* [Problem description]
Would you restate every entry below word for word? Leave out the pictures.

Source data START

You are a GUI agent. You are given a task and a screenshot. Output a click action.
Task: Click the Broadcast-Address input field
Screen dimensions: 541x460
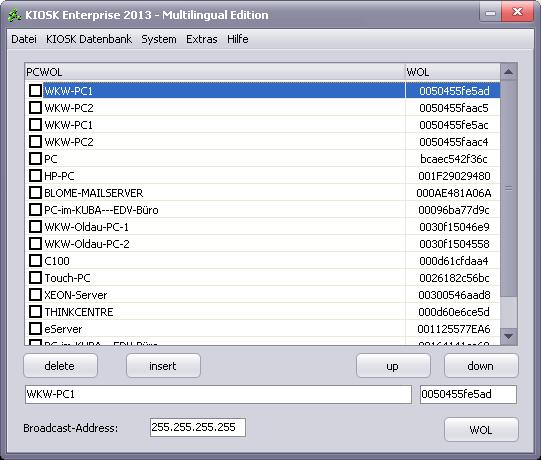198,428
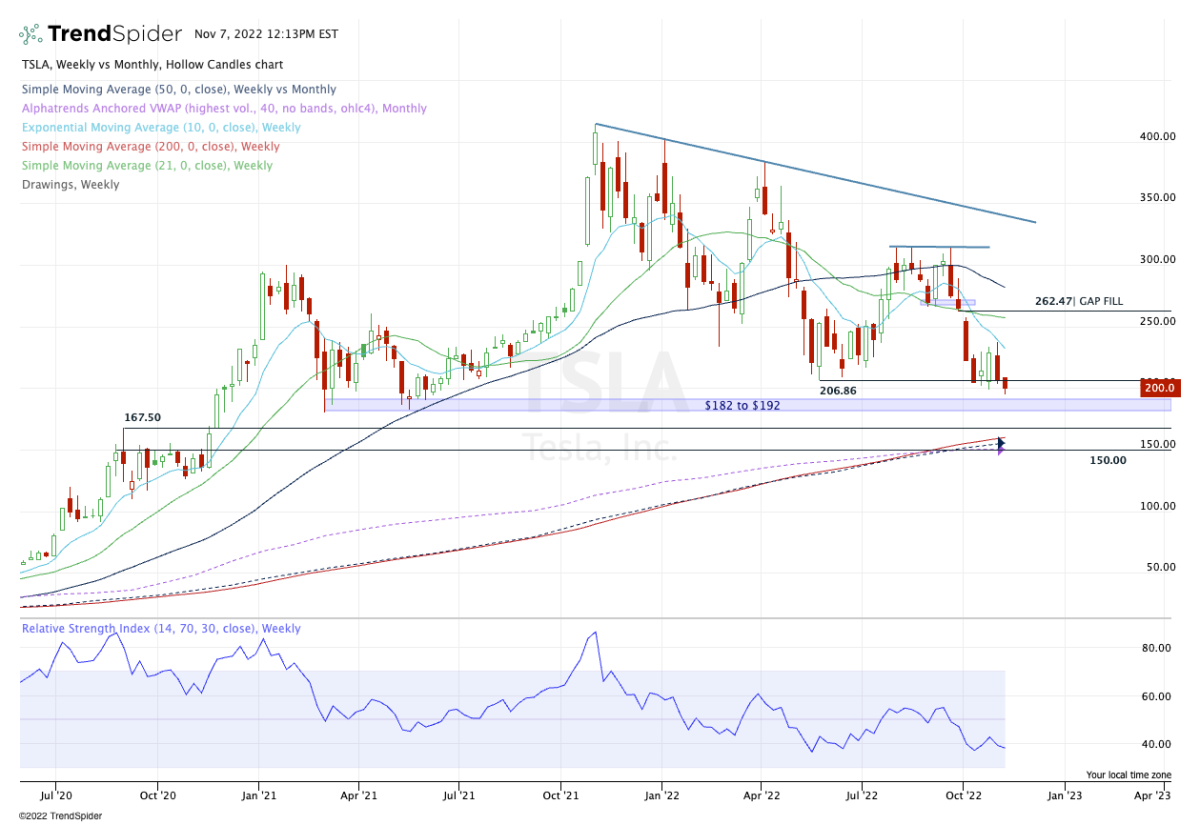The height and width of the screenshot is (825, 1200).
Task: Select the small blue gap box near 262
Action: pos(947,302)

Source data END

* [Solution to this exercise]
You are a GUI agent. You are given a task and a screenshot. Output a click action.
Task: Click the Broadcast-Address input field
Screen dimensions: 541x460
198,428
The height and width of the screenshot is (825, 1200).
Task: Select the small blue gap box near 262
Action: pos(947,302)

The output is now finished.